As a preferred technical solution of the battery, the battery further includes a second insulating film covering the outer peripheral side of the cover assembly and the battery core as a whole, and the battery The bottom surface of the core away from the cover assembly.

The beneficial effects of this utility model are:

By arranging the top film of the first insulating film on the top surface of the core package facing the cover plate assembly, the problem of powder falling out of the core package and escaping from the top surface facing the cover plate assembly to the contact shell is alleviated through the top film, and due to The first insulating film is directly provided on the core package. In other words, the top film of the first insulating film is provided on the top surface of the core package before the core package and the cover plate assembly are assembled and connected. Therefore, the first insulating film does not need to be set. Affects the assembly connection between the core package and the cover assembly. Furthermore, by opening a plurality of seepage holes in a spaced array on the top film of the first insulating film so that the electrolyte can enter the interior of the core package through the seepage holes, it is possible to avoid obstructing the core package due to the first insulating film being provided on the top surface. injection situation.

In addition, further fixing the edge of the top film through the side film can reduce the possibility of warping of the top film, making the first insulating film attached to the core package more stable.

Description of drawings

The utility model will be further described in detail below based on the drawings and embodiments.

Figure 1 is a schematic three-dimensional structural diagram of the battery core according to the embodiment.

Figure 2 is a schematic top view of the battery core according to the embodiment.

Figure 3 is an exploded schematic diagram of the structure of the battery core according to the embodiment.

Figure 4 is an enlarged view of M in Figure 1.

Figure 5 is a schematic three-dimensional structural diagram of the battery according to the embodiment.

Figure 6 is an exploded schematic diagram of the structure of the battery according to the embodiment.

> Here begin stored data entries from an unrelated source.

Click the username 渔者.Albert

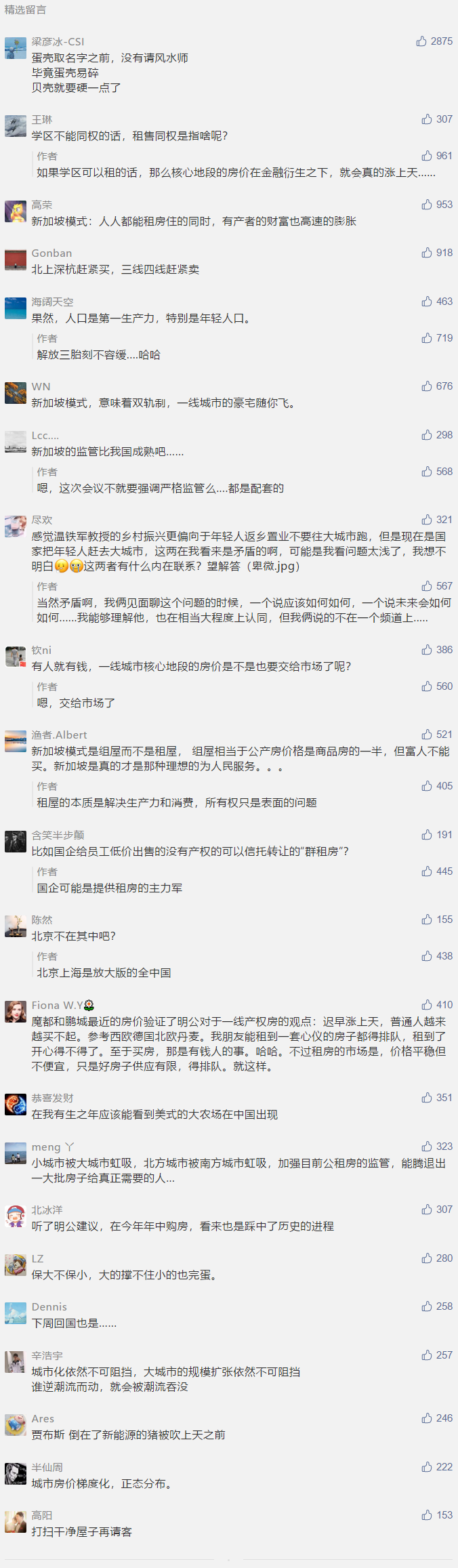tap(59, 735)
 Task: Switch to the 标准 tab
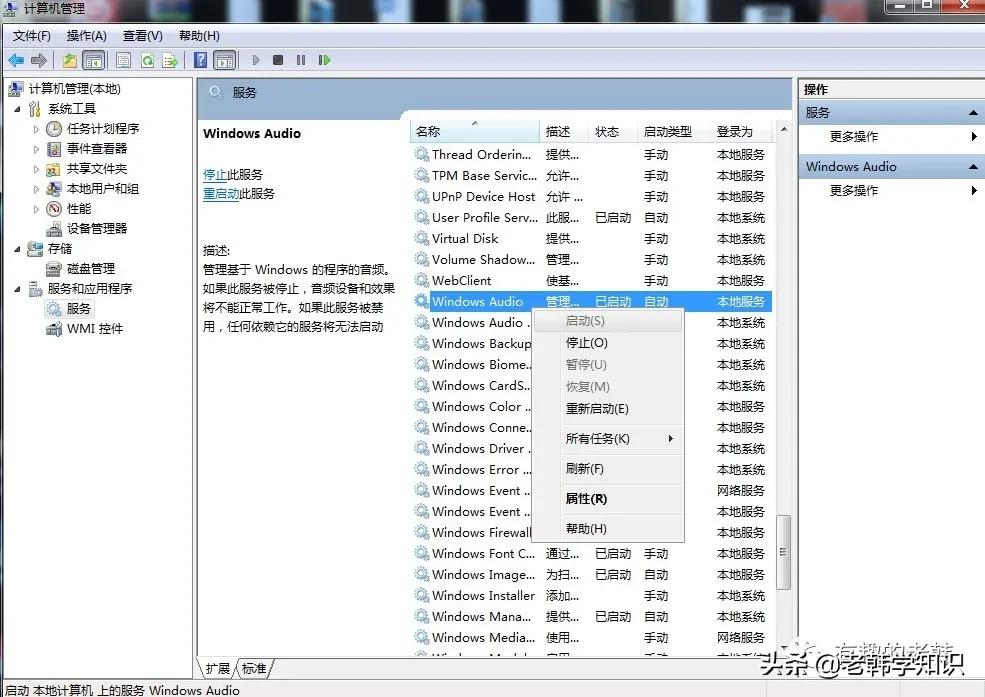(x=253, y=667)
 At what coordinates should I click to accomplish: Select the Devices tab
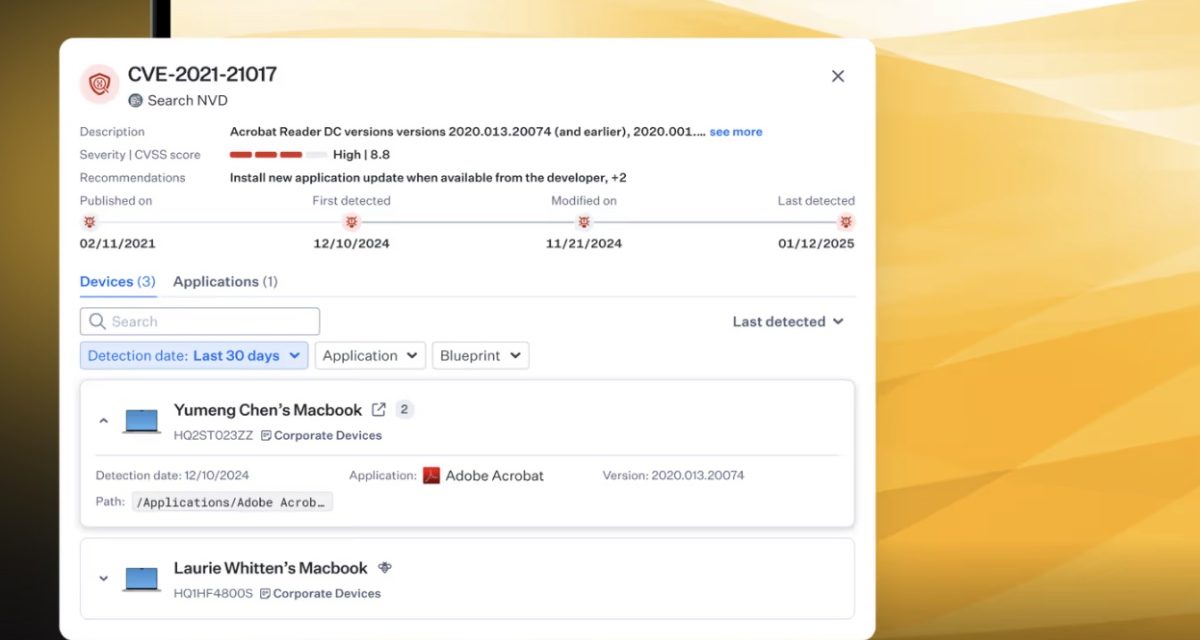coord(117,282)
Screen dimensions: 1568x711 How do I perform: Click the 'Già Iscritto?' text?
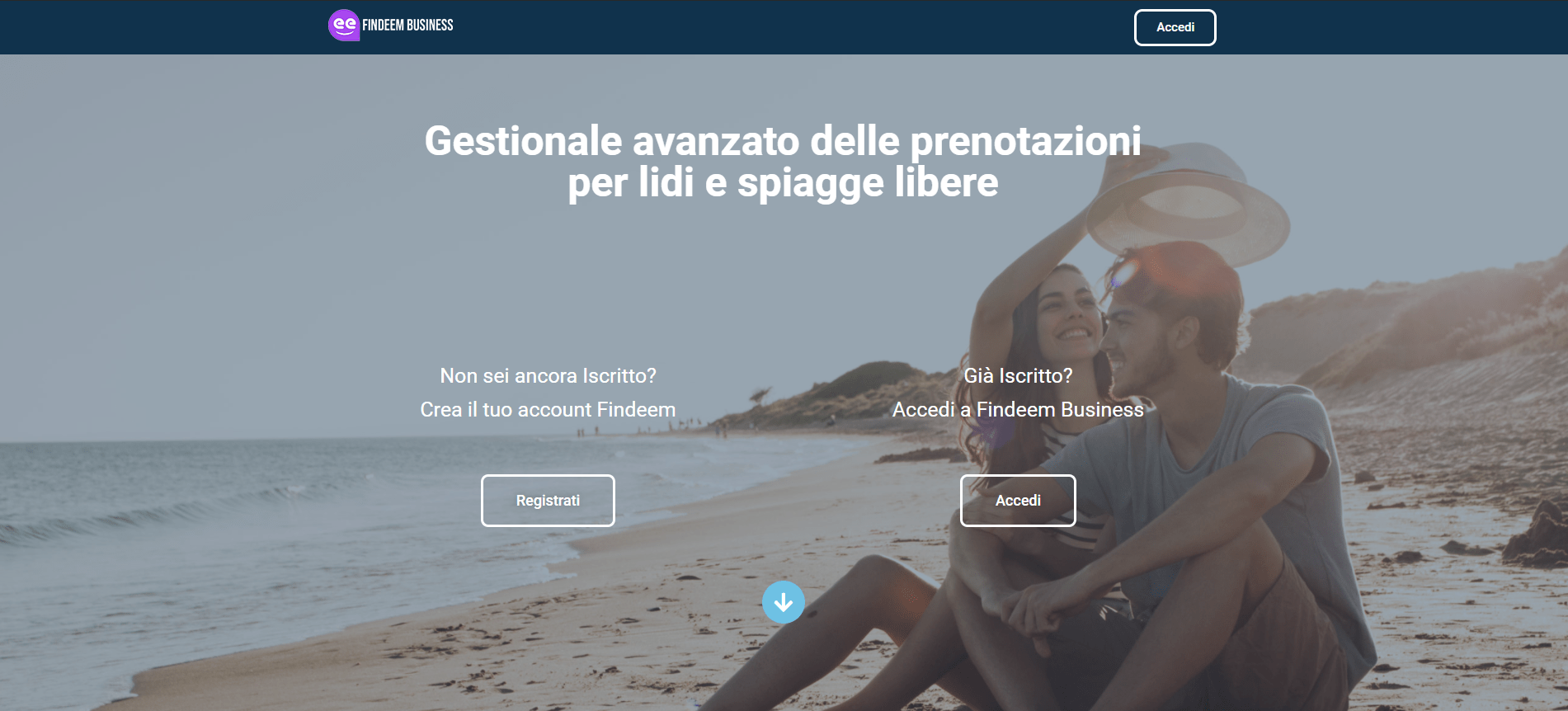pyautogui.click(x=1018, y=376)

FIG. 7 is an exploded schematic diagram of the structure of the cover assembly, battery core and second insulating film according to the embodiment.

In the picture:

1. Battery core; 10. Core package; 100. Top surface; 100a, long edge; 100b, wide edge; 101. Side surface; 102. Poles; 103. Bottom surface; 11. First insulating film; 110. Leakage hole ; 111. Top membrane; 112. Side membrane; 112a, first membrane body; 112b, second membrane body; 112c, avoidance depression;

2. Battery; 20. Cover assembly; 21. Housing; 210. Opening; 22. Second insulating film.

Detailed ways

In order to make the technical problems solved by the present utility model, the technical solutions adopted and the technical effects achieved more clear, the technical solutions of the embodiments of the present utility model will be further described in detail below in conjunction with the accompanying drawings. Obviously, the described embodiments are only Some embodiments of the present invention are not all embodiments. Based on the embodiments of the present utility model, all other embodiments obtained by those skilled in the art without making creative efforts belong to the scope of protection of the present utility model.

In the description of the present utility model, unless otherwise explicitly stipulated and limited, the terms "connected", "connected" and "fixed" should be understood in a broad sense. For example, it can be a fixed connection, a detachable connection, or a detachable connection. Integration; it can be a mechanical connection or an electrical connection; it can be a direct connection or an indirect connection through an intermediate medium; it can be an internal connection between two elements or an interaction between two elements. For those of ordinary skill in the art, the specific meanings of the above terms in the present invention can be understood in specific situations.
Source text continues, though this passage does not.